═══ Information ═══
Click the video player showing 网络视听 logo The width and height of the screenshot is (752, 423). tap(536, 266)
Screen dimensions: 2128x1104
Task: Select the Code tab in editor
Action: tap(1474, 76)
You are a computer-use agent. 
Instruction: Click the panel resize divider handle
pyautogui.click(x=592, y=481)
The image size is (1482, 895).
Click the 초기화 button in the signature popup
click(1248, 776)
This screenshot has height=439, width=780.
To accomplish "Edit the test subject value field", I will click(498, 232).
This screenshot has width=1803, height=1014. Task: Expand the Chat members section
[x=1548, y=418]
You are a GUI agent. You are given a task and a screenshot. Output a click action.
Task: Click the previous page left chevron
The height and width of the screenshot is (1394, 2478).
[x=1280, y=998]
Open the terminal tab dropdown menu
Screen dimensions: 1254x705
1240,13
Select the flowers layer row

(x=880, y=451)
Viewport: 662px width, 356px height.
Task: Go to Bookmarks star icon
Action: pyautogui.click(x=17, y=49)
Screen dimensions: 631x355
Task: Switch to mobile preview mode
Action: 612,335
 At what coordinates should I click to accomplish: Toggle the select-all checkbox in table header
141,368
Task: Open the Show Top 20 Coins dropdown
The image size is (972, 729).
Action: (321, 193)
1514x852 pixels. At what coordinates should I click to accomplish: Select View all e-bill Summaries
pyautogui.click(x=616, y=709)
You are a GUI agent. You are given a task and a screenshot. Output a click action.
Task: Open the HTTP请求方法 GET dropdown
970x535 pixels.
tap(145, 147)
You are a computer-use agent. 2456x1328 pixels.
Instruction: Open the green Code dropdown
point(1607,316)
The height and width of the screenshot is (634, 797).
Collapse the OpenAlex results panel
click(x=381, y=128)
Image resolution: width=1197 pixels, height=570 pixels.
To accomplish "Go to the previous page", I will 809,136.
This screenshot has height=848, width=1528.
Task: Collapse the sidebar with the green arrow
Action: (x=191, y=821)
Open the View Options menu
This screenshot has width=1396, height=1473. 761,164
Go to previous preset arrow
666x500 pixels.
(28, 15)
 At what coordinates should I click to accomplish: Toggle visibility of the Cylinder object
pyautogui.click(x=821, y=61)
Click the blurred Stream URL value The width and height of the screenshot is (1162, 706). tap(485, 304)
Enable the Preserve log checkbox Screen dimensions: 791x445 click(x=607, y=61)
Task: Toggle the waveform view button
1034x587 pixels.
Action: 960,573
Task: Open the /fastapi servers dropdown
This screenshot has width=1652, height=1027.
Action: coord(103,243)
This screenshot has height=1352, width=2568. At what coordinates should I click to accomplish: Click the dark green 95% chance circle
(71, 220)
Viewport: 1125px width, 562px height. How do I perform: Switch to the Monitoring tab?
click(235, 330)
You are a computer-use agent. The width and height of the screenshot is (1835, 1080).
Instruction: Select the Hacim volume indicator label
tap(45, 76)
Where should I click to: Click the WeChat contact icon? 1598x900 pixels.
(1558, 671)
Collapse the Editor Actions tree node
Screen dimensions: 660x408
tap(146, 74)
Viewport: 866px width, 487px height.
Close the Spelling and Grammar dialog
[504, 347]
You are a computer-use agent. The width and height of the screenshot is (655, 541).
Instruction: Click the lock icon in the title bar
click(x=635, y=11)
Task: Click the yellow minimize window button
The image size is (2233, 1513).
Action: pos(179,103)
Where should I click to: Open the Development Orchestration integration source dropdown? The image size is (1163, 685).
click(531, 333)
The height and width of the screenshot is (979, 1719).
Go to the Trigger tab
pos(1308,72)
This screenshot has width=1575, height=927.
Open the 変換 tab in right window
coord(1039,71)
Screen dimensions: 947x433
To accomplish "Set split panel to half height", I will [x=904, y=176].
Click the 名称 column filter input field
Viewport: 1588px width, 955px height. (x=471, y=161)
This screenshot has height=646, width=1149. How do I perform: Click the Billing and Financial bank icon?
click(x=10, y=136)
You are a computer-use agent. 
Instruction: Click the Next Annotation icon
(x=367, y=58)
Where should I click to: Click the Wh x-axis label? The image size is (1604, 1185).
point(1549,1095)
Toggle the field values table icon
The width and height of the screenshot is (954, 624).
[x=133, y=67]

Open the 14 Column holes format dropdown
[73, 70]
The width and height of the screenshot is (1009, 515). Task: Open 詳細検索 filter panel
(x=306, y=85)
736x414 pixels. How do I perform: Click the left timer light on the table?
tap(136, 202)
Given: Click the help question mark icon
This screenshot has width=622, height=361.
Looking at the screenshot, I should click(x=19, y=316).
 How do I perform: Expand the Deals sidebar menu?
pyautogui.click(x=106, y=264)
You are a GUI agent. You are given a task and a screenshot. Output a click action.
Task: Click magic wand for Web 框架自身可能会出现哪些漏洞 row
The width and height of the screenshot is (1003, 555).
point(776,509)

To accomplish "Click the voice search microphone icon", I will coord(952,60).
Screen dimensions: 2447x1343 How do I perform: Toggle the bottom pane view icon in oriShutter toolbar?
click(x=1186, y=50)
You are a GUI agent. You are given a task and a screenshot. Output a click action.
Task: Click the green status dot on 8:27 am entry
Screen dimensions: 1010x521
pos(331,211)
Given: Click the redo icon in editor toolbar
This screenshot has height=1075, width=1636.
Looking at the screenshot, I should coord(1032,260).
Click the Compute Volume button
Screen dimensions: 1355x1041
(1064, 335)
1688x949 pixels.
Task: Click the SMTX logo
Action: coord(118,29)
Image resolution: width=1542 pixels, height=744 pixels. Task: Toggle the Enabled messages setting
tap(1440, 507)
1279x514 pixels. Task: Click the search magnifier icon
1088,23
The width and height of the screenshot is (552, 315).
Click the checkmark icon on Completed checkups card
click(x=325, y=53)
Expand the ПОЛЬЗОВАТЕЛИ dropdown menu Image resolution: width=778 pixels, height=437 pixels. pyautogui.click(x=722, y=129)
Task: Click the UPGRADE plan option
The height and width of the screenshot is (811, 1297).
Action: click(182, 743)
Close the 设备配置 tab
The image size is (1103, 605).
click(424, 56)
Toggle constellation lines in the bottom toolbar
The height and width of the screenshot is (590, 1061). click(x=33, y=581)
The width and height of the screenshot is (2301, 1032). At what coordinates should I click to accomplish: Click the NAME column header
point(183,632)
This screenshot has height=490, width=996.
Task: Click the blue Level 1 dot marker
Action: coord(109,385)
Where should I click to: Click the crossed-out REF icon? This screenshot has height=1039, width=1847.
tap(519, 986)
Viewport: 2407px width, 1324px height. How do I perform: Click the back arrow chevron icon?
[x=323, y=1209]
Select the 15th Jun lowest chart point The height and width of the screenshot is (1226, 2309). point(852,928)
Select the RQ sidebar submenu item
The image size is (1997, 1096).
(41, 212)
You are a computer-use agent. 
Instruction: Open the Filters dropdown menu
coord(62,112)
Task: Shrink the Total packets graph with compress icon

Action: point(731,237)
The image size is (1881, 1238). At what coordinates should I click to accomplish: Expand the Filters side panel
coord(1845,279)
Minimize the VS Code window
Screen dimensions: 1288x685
═══
Please return the lines above that run from the line containing "Click the 초기화 button in the signature popup" to the line containing "Image resolution: width=1197", inclusive, exactly and with no other lines.

Click the 초기화 button in the signature popup
click(1248, 776)
This screenshot has height=439, width=780.
To accomplish "Edit the test subject value field", I will click(498, 232).
This screenshot has width=1803, height=1014. Task: Expand the Chat members section
[x=1548, y=418]
You are a GUI agent. You are given a task and a screenshot. Output a click action.
Task: Click the previous page left chevron
The height and width of the screenshot is (1394, 2478).
[x=1280, y=998]
Open the terminal tab dropdown menu
Screen dimensions: 1254x705
1240,13
Select the flowers layer row

(x=880, y=451)
Viewport: 662px width, 356px height.
Task: Go to Bookmarks star icon
Action: pyautogui.click(x=17, y=49)
Screen dimensions: 631x355
Task: Switch to mobile preview mode
Action: 612,335
 At what coordinates should I click to accomplish: Toggle the select-all checkbox in table header
141,368
Task: Open the Show Top 20 Coins dropdown
The image size is (972, 729).
Action: (321, 193)
1514x852 pixels. At what coordinates should I click to accomplish: Select View all e-bill Summaries
pyautogui.click(x=616, y=709)
You are a GUI agent. You are given a task and a screenshot. Output a click action.
Task: Open the HTTP请求方法 GET dropdown
970x535 pixels.
tap(145, 147)
You are a computer-use agent. 2456x1328 pixels.
Instruction: Open the green Code dropdown
point(1607,316)
The height and width of the screenshot is (634, 797).
Collapse the OpenAlex results panel
click(x=381, y=128)
Image resolution: width=1197 pixels, height=570 pixels.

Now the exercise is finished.